As for retroactivity, Lawson’s attorneys anticipate that Grubhub will argue that the ABC test should not apply to this appeal, or to the case in general, because the Dynamex case did not get handed down until after the case had been decided—and, more importantly, because Grubhub established its business assuming that worker classification would be decided using a different test than the one adopted midstream by the California Supreme Court. Lawson’s attorneys are having none of it. “The general rule that judicial decisions are given retroactive effect is basic in our legal tradition,” they argue, citing to a California case from 1989. They also point to a legal standard confirming that new case law applies even to cases that happen to be pending on appeal when the new case gets handed down. They also note that a California Court of Appeal recently confirmed that Dynamex applies retroactively (my colleague Ben Ebbink blogged about this specific case a few weeks ago), and that another state court ruled that same way back in July (read about that decision here) and ask the 9th Circuit to concur and issue the same pronouncement.

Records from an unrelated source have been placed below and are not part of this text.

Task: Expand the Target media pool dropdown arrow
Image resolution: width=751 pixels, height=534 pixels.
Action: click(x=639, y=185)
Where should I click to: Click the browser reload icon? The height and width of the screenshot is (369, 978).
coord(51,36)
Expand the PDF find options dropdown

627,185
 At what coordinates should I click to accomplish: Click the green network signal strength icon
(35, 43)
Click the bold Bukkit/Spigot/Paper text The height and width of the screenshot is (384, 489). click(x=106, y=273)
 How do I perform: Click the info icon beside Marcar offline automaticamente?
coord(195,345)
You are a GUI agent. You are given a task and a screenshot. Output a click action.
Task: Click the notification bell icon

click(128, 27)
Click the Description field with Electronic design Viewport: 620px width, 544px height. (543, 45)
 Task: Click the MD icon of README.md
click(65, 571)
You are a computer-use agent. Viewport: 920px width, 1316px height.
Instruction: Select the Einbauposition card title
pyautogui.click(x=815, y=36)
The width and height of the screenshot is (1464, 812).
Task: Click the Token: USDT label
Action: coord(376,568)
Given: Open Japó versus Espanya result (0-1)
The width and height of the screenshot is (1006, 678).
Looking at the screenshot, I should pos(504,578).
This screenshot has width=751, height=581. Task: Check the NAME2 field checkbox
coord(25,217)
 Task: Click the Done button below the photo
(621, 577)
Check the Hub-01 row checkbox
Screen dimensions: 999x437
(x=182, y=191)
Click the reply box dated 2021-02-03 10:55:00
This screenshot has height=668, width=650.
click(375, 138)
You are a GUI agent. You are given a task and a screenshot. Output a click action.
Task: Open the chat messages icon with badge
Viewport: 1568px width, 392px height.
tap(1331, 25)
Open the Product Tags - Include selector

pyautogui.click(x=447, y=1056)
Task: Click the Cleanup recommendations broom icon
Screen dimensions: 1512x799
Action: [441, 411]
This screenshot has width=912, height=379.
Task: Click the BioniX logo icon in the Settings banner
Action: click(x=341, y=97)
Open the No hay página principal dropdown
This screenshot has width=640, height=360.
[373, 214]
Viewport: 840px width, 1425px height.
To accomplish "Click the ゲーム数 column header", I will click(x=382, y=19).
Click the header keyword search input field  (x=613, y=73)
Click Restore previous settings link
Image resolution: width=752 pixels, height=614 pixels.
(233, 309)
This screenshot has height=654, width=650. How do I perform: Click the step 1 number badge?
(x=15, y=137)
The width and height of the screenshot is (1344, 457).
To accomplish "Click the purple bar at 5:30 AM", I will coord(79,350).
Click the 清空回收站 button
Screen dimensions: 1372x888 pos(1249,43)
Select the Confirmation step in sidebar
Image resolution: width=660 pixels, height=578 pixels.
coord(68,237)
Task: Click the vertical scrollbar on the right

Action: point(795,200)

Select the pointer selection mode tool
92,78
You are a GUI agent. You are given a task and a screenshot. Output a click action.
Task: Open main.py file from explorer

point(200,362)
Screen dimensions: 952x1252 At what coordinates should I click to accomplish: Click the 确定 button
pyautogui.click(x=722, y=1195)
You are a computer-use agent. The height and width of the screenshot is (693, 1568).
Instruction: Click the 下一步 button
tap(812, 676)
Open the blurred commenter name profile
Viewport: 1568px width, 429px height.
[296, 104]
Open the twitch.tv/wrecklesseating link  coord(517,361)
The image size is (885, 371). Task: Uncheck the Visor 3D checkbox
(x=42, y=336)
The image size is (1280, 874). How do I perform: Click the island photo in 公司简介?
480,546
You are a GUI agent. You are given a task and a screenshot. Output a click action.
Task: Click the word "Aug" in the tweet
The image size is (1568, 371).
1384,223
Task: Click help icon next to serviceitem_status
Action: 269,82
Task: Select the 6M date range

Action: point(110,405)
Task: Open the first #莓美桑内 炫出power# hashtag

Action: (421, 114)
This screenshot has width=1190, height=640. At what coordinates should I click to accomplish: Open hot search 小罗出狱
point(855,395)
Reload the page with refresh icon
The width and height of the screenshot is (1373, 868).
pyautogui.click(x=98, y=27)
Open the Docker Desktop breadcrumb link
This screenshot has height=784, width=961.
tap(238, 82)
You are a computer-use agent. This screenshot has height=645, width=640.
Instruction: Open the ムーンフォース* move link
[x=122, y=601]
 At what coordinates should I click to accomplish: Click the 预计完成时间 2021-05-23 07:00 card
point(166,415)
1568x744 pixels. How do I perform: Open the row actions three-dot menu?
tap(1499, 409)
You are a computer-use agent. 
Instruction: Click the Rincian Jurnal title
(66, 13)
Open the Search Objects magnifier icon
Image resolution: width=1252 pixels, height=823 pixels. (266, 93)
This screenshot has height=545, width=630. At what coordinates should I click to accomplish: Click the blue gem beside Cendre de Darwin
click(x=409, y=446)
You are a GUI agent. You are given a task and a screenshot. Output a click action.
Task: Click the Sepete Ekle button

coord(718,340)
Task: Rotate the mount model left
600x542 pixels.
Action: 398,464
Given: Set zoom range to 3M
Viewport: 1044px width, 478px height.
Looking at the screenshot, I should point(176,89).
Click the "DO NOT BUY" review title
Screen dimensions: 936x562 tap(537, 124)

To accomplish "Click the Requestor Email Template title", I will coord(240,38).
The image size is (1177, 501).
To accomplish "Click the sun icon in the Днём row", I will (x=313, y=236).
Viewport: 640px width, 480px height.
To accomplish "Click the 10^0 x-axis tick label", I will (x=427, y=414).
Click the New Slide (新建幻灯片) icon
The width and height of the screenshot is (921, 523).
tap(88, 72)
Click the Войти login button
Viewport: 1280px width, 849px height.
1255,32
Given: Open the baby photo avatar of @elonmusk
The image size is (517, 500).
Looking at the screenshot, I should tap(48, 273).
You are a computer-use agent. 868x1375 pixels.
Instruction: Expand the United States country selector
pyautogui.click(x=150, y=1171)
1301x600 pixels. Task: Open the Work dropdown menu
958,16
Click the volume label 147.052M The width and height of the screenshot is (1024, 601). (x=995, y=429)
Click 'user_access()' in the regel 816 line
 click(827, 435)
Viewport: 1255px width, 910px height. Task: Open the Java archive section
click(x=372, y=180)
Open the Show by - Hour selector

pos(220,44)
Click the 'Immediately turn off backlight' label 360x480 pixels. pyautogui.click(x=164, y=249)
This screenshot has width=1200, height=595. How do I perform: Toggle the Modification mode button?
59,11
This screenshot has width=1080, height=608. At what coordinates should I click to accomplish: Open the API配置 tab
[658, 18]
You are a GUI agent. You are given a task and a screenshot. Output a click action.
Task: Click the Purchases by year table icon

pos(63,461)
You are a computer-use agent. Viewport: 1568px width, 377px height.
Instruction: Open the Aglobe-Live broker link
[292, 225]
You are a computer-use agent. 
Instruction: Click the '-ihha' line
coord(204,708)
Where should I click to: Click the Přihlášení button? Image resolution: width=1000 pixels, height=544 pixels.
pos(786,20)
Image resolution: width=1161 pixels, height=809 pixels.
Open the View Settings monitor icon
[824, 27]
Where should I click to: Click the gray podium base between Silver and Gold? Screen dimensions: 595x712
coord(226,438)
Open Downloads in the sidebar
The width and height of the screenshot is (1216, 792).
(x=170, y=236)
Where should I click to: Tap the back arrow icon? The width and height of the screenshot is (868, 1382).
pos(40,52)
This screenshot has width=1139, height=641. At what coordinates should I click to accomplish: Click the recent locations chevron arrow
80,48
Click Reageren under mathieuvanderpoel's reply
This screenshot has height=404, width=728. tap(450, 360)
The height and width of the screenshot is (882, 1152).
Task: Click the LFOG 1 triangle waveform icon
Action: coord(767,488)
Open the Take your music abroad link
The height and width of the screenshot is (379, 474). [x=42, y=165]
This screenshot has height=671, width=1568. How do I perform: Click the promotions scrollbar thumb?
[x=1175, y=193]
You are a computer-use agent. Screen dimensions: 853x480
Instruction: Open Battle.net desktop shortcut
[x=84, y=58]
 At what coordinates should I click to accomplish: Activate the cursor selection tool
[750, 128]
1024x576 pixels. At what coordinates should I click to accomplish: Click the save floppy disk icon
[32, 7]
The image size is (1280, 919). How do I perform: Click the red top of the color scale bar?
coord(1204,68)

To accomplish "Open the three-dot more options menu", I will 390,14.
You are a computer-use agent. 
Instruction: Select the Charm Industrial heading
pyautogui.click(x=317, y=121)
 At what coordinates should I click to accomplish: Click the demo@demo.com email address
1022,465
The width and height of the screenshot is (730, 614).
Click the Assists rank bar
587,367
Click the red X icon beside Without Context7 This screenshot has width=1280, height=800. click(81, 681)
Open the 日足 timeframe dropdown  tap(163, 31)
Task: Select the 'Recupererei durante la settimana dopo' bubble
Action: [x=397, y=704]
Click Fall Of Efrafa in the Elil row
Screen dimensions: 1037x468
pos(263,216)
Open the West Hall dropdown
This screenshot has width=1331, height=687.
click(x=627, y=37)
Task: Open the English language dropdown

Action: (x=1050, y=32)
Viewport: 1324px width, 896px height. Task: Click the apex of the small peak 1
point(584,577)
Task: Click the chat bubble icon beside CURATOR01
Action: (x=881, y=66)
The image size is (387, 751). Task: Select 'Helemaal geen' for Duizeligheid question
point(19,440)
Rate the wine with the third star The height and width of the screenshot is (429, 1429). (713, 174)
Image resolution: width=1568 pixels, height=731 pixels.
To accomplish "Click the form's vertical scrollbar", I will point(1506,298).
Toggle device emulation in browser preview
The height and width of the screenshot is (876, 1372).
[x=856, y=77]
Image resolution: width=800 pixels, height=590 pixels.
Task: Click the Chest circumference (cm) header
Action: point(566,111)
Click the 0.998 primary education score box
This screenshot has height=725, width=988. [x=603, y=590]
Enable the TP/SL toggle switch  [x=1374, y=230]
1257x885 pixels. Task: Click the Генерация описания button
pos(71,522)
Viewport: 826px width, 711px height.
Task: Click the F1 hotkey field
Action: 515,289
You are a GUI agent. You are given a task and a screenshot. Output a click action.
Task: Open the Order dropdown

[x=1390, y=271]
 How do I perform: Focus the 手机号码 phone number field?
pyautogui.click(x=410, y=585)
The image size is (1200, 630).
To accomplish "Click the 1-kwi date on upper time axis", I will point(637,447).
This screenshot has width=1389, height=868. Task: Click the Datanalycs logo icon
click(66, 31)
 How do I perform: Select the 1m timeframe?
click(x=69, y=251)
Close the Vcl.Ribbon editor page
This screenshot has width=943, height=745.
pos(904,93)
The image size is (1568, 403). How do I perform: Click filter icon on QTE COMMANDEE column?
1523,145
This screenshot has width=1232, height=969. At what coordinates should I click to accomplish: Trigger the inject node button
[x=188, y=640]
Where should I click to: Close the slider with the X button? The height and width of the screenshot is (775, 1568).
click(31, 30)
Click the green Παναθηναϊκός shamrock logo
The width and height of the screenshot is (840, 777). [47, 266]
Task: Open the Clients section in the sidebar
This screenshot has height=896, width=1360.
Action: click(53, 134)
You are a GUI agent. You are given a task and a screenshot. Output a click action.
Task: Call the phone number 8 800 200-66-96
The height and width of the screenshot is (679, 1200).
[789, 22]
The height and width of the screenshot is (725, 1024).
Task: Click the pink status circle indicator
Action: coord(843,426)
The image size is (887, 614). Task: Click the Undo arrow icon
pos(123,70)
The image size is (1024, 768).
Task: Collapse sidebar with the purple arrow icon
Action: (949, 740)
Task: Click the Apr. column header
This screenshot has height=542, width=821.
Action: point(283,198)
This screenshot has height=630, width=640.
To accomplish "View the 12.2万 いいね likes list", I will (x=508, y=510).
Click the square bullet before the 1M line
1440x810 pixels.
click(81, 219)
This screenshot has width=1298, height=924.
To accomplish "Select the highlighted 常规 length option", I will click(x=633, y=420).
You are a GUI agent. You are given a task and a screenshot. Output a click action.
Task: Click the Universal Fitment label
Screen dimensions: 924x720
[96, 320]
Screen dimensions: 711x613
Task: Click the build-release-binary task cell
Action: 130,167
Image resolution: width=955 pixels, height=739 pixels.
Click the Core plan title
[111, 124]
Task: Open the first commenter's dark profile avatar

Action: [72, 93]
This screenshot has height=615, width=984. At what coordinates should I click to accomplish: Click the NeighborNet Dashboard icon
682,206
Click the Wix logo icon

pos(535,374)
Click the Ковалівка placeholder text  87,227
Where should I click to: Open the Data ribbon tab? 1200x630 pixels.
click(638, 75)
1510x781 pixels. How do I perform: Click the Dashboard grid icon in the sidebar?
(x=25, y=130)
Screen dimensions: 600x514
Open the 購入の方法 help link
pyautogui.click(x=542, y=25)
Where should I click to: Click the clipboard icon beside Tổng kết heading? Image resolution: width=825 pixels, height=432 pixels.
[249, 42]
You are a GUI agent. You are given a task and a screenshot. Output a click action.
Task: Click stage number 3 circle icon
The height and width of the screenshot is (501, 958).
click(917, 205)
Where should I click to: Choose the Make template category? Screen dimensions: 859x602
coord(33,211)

When it comes to applicability of the ABC case to the case at hand, it’s important to remember that Lawson’s case is only seeking recovery of expense reimbursement claims. As we have noted earlier, the court did not let him pursue additional claims or class claims on behalf of other drivers. And while the Dynamex case is limited to Labor Code Claims covered by the California Wage Orders, Lawson’s attorneys contend that Wage Order No. 9 (which requires businesses to provide its workers with any tools or equipment necessary to perform the job) ensures that expense reimbursement claims are covered under the ABC test. - Lawson Still Believes He Should Have Won Under The Old California Test
Even if the court concludes that Dynamex should not be applied retroactively, or that it should not be applied at all to claims for expense reimbursement, Lawson’s attorneys put up a final fight by claiming that he should have been classified as an employee under the old California standard (known as the Borello standard) and that the lower court just got its decision plain wrong. Lawson’s attorneys trot out the same line of argument they did earlier this year when they argued their case in chief at trial to the judge, and there is nothing in their briefing that we haven’t discussed before. But it’s worth noting that the 9th Circuit is notoriously worker-friendly, so it is quite possible that the court—if it got to this point—could very well come to a different conclusion than the lower federal court judge.
Grubhub has about a month to file its response brief, but that timing could be delayed by the holidays. Anticipate the next filing, in this case, to come down in late 2018 or early 2019; once the company has put forth their response, we’ll read it all and summarize it for you, too.